*** MATERIAL FOR THIS EXERCISE Section Begins ***
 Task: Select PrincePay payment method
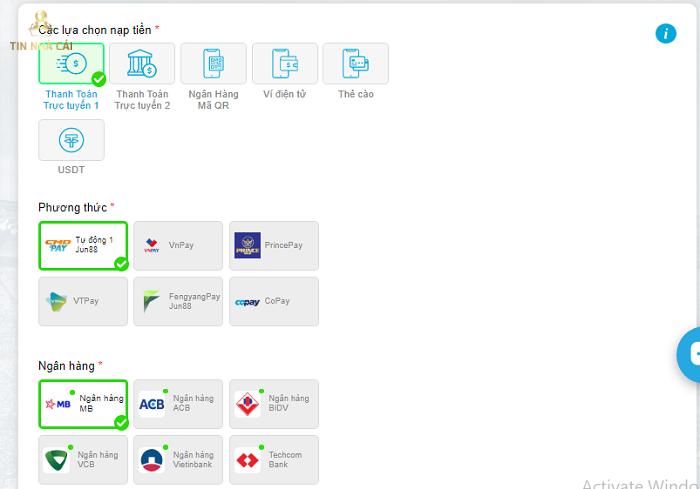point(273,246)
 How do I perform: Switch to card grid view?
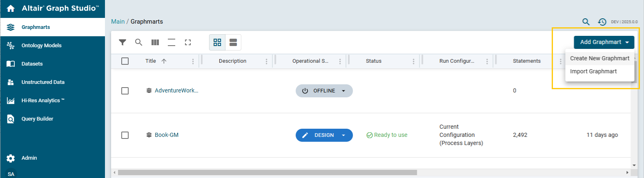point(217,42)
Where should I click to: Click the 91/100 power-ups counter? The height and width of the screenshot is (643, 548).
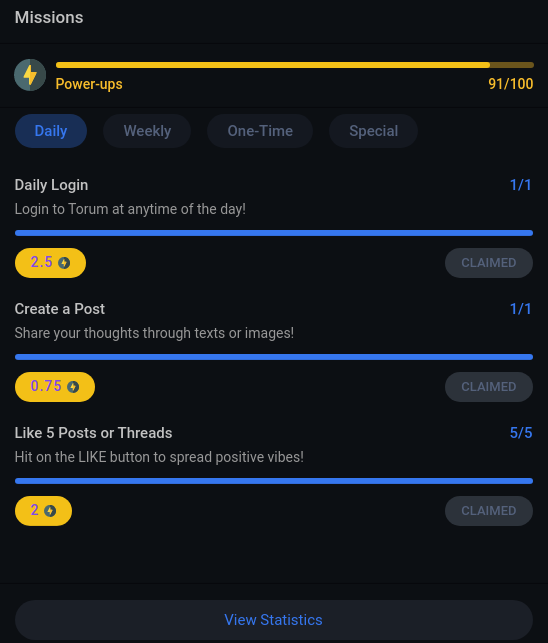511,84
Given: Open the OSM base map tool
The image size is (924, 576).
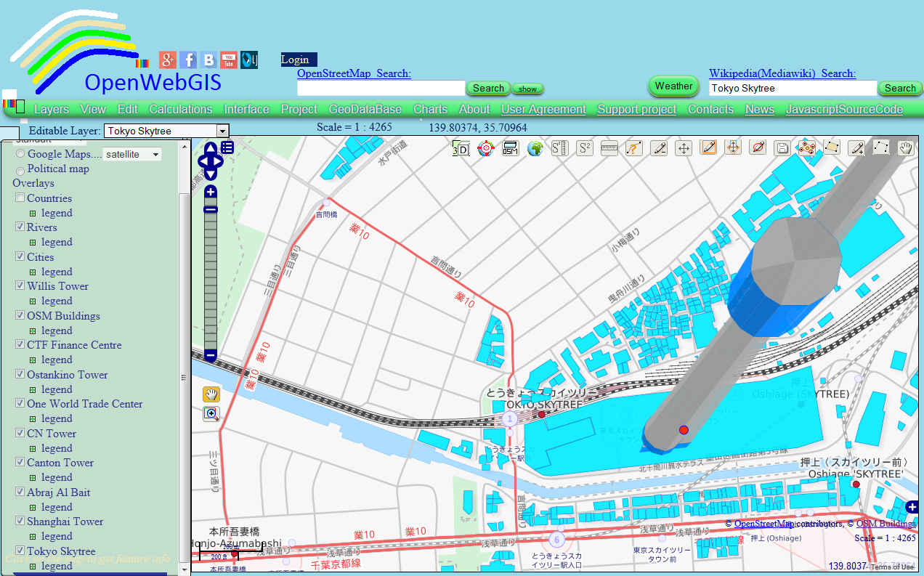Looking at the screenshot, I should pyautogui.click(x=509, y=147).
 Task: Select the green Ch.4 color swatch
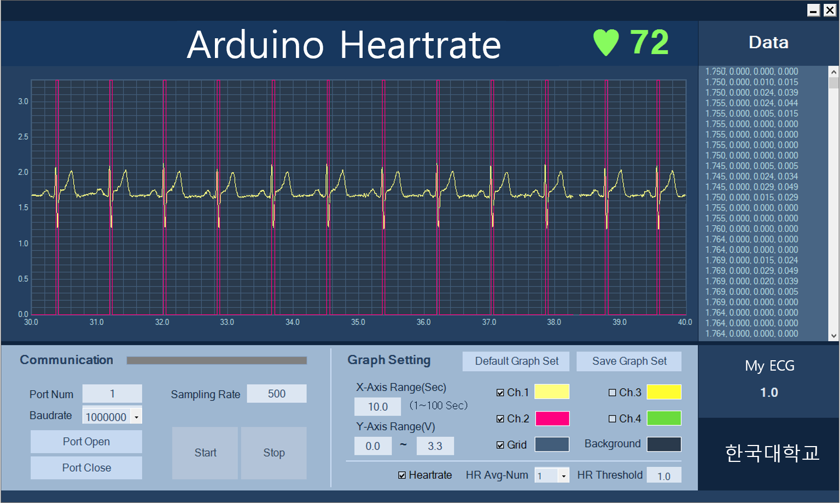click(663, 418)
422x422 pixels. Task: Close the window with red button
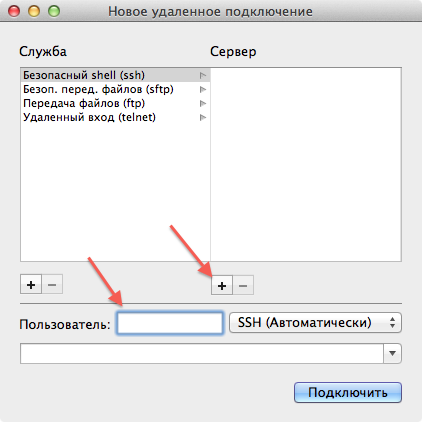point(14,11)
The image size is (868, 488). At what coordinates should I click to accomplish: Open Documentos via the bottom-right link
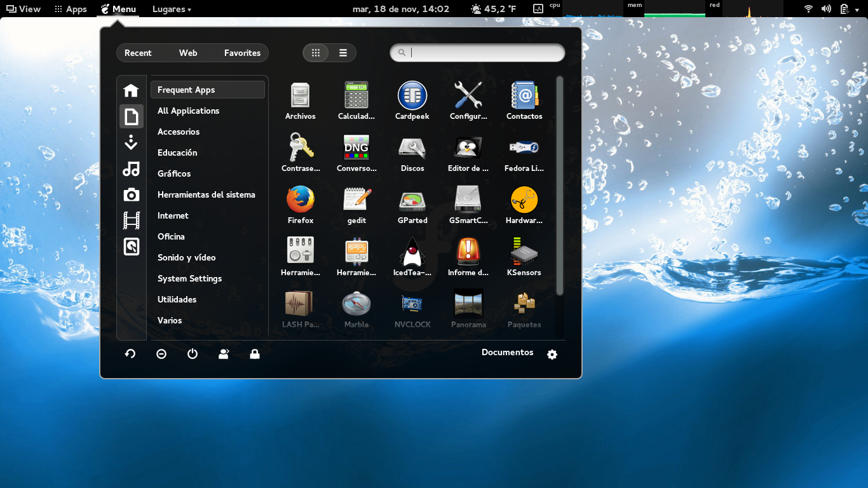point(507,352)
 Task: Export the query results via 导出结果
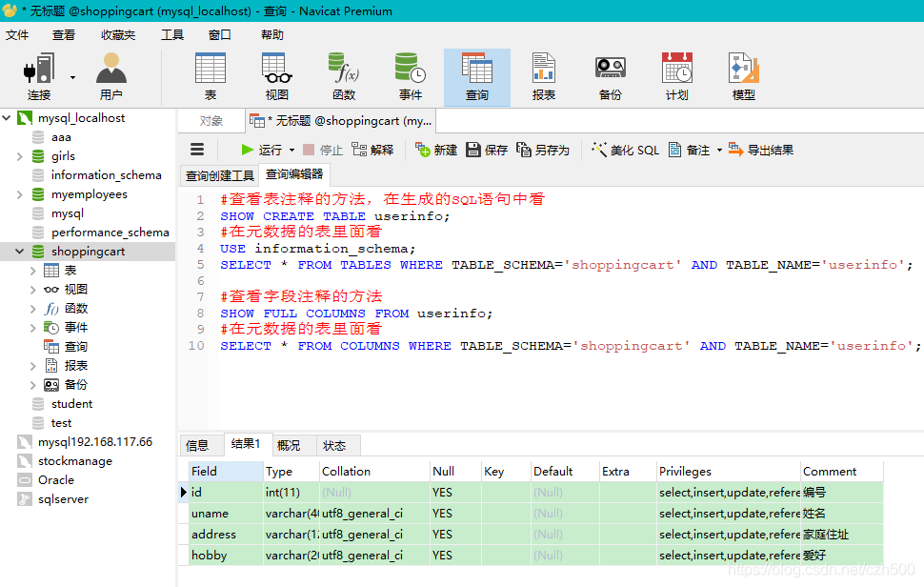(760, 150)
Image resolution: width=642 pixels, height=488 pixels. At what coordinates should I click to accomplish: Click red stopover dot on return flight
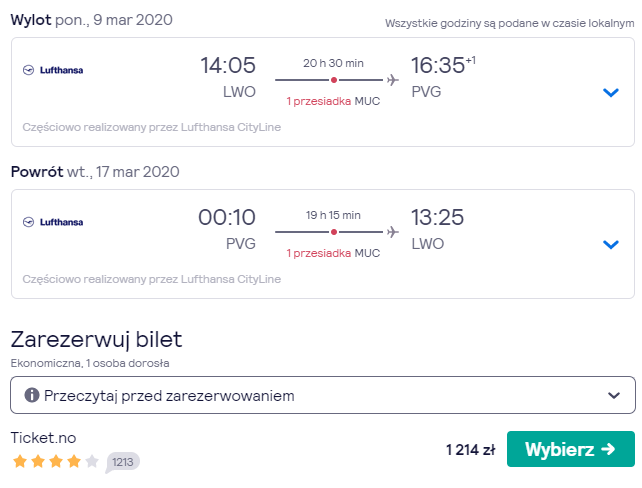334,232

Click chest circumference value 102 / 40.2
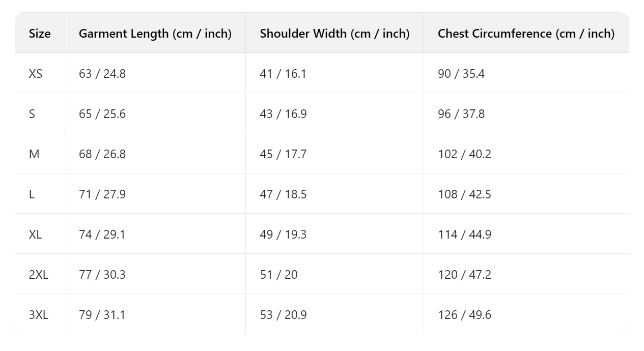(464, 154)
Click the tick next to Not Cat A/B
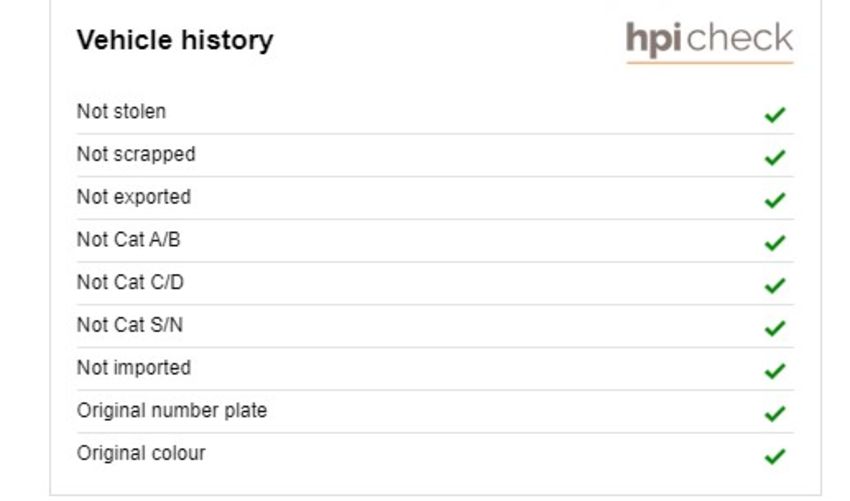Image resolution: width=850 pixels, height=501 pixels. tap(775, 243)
*** MATERIAL FOR THIS EXERCISE Section Ends ***
*** MATERIAL FOR THIS EXERCISE Section Begins ***
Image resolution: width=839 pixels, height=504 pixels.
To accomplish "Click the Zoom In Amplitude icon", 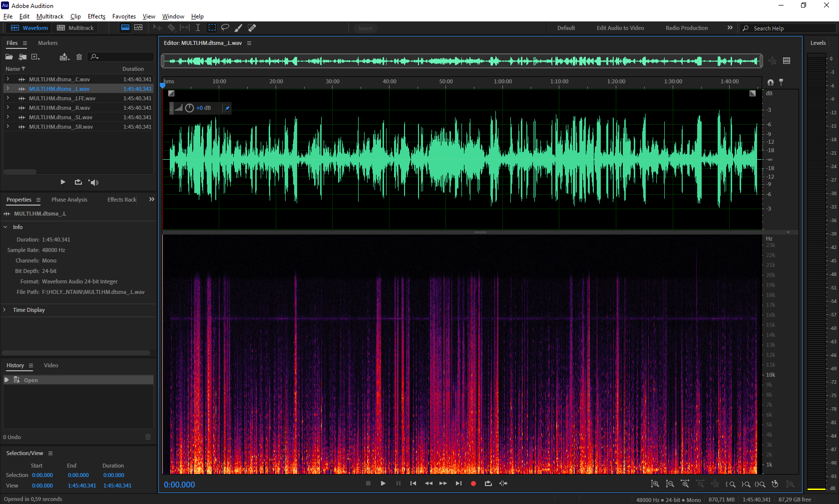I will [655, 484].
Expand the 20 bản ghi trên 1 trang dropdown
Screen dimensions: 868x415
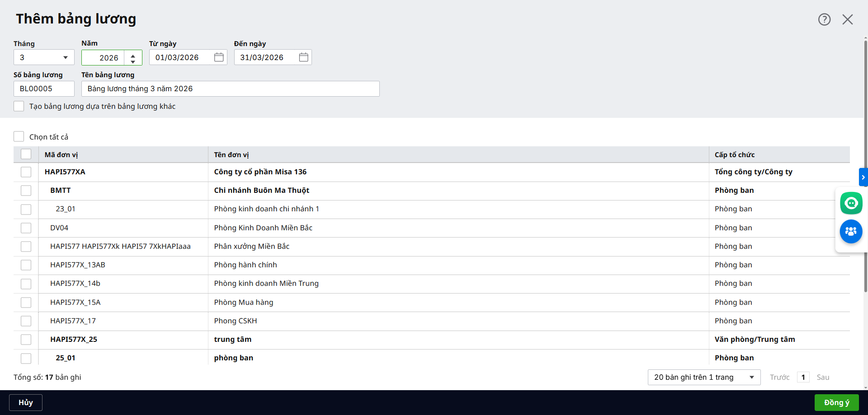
*** MATERIAL FOR THIS EXERCISE Section Ends ***
The response should hold exactly the lines starting at the line with "Expand the 20 bản ghi trên 1 trang dropdown" and ending at the line with "Screen dimensions: 868x415", and no other line of the material above.

=== EXERCISE RESULT ===
Expand the 20 bản ghi trên 1 trang dropdown
Screen dimensions: 868x415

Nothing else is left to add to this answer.